• _TRY IT_: Print nothing but the lines below starting at the line that holds "Retraites salÃ©siennes (429, 534)" and ending at the line that holds "[Instagram] (530, 2399)", including both, each exactly as written.
┌────────
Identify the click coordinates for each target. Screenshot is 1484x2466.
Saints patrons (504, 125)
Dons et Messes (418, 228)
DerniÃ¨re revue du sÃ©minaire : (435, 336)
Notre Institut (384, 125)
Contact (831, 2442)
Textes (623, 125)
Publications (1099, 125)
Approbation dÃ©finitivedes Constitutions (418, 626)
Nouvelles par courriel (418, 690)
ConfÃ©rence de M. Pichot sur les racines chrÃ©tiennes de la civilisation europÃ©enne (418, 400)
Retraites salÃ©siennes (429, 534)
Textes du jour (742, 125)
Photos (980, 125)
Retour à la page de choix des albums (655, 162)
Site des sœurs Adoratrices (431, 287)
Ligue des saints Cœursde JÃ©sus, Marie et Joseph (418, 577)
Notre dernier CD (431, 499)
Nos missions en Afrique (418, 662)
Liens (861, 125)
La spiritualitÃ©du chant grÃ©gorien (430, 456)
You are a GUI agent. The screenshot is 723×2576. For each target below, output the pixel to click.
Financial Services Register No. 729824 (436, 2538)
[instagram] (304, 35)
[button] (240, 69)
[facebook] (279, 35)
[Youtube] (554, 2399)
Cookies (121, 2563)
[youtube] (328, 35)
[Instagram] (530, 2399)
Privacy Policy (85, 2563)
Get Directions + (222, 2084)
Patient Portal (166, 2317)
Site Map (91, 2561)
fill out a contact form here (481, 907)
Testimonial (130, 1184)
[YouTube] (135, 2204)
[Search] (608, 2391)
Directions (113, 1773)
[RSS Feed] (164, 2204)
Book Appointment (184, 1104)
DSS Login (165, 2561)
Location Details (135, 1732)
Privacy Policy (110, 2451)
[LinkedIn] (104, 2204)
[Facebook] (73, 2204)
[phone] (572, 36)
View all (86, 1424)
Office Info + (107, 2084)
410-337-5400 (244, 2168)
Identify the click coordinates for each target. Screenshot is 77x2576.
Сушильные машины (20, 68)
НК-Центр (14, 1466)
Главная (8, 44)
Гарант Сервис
└────────
• _EXERCISE ANSWER_:
Retraites salÃ©siennes (429, 534)
Textes du jour (742, 125)
Photos (980, 125)
Retour à la page de choix des albums (655, 162)
Site des sœurs Adoratrices (431, 287)
Ligue des saints Cœursde JÃ©sus, Marie et Joseph (418, 577)
Notre dernier CD (431, 499)
Nos missions en Afrique (418, 662)
Liens (861, 125)
La spiritualitÃ©du chant grÃ©gorien (430, 456)
You are a GUI agent. The screenshot is 723×2576. For each target below, output the pixel to click.
Financial Services Register No. 729824 (436, 2538)
[instagram] (304, 35)
[button] (240, 69)
[facebook] (279, 35)
[Youtube] (554, 2399)
Cookies (121, 2563)
[youtube] (328, 35)
[Instagram] (530, 2399)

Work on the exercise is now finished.